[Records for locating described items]
=======

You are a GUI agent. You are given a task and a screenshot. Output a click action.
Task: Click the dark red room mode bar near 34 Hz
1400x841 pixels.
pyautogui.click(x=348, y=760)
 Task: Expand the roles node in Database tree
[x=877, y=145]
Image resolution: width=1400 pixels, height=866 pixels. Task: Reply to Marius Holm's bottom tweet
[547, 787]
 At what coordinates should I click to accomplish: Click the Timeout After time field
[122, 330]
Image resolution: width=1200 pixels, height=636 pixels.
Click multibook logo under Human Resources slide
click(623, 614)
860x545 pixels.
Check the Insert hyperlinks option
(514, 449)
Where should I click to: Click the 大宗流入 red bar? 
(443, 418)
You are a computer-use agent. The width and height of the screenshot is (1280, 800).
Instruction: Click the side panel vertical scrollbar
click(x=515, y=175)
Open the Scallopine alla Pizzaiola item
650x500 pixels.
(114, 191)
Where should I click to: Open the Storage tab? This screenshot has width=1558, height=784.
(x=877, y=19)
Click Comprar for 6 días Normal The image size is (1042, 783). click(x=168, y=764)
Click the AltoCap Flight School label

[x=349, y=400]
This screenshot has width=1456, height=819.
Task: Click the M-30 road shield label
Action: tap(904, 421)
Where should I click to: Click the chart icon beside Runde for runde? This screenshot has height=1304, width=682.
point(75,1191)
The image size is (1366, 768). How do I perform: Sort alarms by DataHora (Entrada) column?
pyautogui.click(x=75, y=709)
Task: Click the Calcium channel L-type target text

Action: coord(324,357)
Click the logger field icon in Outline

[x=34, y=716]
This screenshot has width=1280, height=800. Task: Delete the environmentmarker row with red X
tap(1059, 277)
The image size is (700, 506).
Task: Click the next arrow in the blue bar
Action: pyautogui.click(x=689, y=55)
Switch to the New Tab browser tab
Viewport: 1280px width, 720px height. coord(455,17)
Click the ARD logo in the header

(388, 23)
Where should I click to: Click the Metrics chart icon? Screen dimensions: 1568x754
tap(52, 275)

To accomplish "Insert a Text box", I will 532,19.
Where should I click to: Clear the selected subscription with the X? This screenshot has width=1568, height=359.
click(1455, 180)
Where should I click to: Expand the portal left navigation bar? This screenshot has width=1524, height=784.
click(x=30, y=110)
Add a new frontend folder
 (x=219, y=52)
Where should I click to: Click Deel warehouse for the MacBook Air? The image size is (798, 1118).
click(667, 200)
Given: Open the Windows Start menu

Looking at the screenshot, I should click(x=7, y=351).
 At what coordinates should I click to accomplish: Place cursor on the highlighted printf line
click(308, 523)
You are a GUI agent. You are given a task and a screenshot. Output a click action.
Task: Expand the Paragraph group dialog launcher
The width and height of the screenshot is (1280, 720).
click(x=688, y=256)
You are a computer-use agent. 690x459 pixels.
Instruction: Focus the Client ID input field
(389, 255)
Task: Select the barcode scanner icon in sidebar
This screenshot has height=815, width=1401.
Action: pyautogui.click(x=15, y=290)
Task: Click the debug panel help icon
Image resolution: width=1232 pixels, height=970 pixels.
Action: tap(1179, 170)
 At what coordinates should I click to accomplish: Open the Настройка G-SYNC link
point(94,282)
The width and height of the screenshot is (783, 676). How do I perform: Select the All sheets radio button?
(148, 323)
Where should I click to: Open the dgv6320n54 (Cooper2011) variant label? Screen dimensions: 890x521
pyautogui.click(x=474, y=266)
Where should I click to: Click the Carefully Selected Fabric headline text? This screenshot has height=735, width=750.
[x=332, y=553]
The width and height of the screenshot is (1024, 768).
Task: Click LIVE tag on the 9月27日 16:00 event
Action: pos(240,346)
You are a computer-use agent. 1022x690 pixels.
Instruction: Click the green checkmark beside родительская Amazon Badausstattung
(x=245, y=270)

=======

Reproduce verbatim the lines of the records from the one containing "At what coordinates should I click to accomplish: Click" through the one containing "Click Comprar for", including both of those lines.

 At what coordinates should I click to accomplish: Click the Timeout After time field
[122, 330]
Image resolution: width=1200 pixels, height=636 pixels.
Click multibook logo under Human Resources slide
click(623, 614)
860x545 pixels.
Check the Insert hyperlinks option
(514, 449)
Where should I click to: Click the 大宗流入 red bar? 
(443, 418)
You are a computer-use agent. The width and height of the screenshot is (1280, 800).
Instruction: Click the side panel vertical scrollbar
click(x=515, y=175)
Open the Scallopine alla Pizzaiola item
650x500 pixels.
(114, 191)
Where should I click to: Open the Storage tab? This screenshot has width=1558, height=784.
(x=877, y=19)
Click Comprar for 6 días Normal The image size is (1042, 783). click(x=168, y=764)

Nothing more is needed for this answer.